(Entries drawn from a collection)
****

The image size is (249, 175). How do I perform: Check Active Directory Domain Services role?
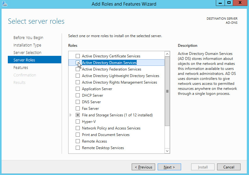pos(78,63)
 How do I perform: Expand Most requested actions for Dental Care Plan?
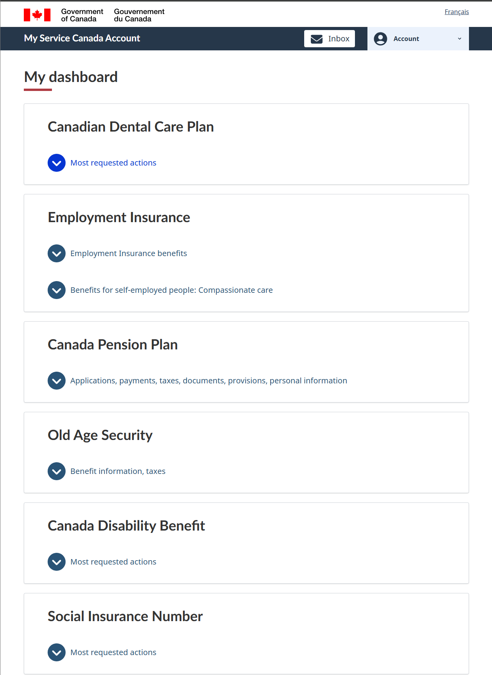coord(113,163)
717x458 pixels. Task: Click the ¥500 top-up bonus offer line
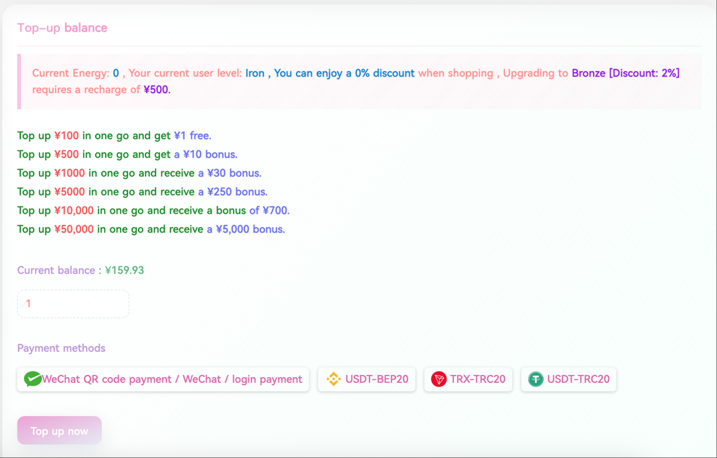click(127, 154)
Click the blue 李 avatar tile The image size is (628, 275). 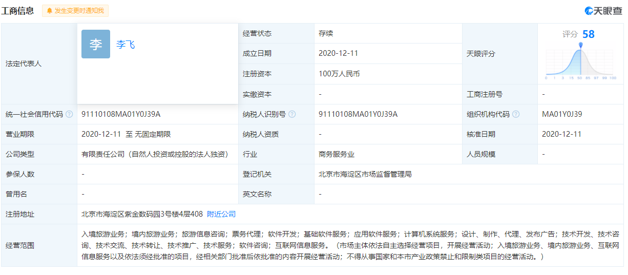(96, 44)
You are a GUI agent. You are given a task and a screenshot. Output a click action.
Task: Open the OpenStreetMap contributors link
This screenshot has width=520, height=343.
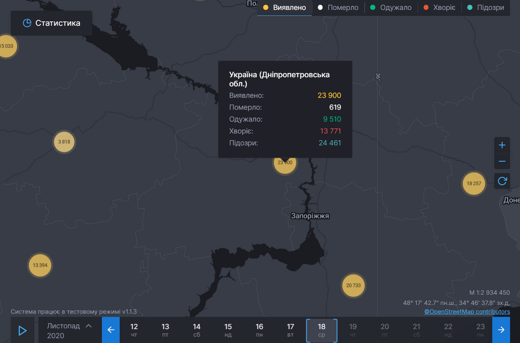467,311
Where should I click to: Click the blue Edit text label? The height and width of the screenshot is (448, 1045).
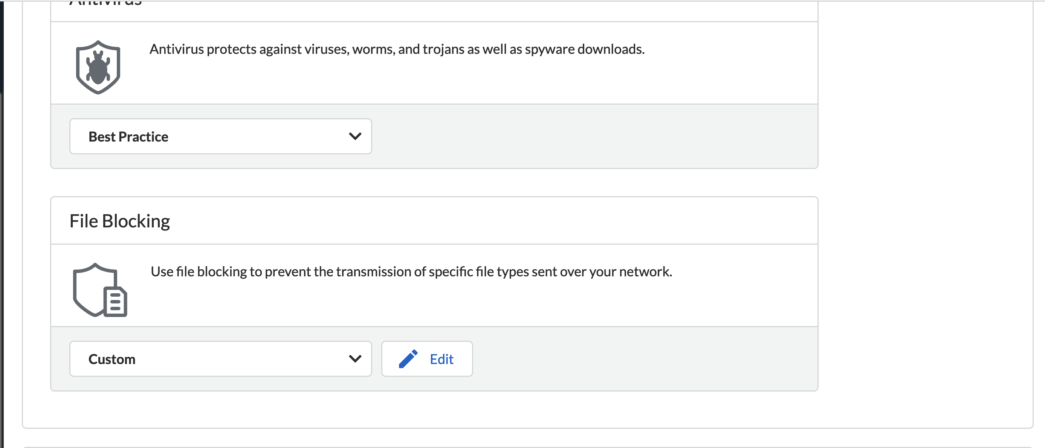(441, 359)
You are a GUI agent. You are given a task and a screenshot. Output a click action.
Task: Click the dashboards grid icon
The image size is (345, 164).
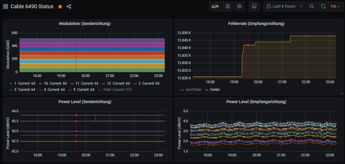click(x=6, y=6)
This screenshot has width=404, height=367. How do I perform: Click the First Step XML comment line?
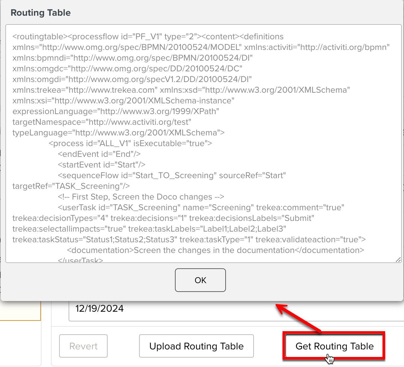141,197
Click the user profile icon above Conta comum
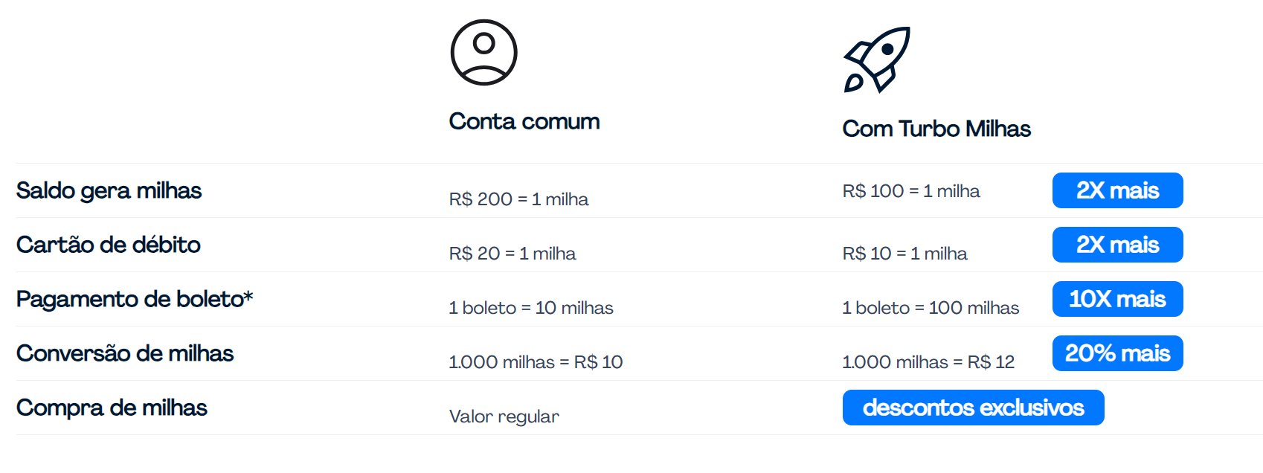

****

WHAT TO DO: Can you copy the part of the rows that opens with the line containing "Where should I" and runs through the end of the rows, character for character with both ends included, leaving the pictures out of your answer?

WRITTEN SOLUTION:
Where should I click to: Click the blue Edit text label? The height and width of the screenshot is (448, 1045).
(441, 359)
You are a GUI agent. You are given a task and a screenshot. Output a click action.
Task: Click the dashboards grid icon
The image size is (345, 164).
click(x=6, y=6)
This screenshot has width=404, height=367. How do I perform: Click the First Step XML comment line?
141,197
Click the user profile icon above Conta comum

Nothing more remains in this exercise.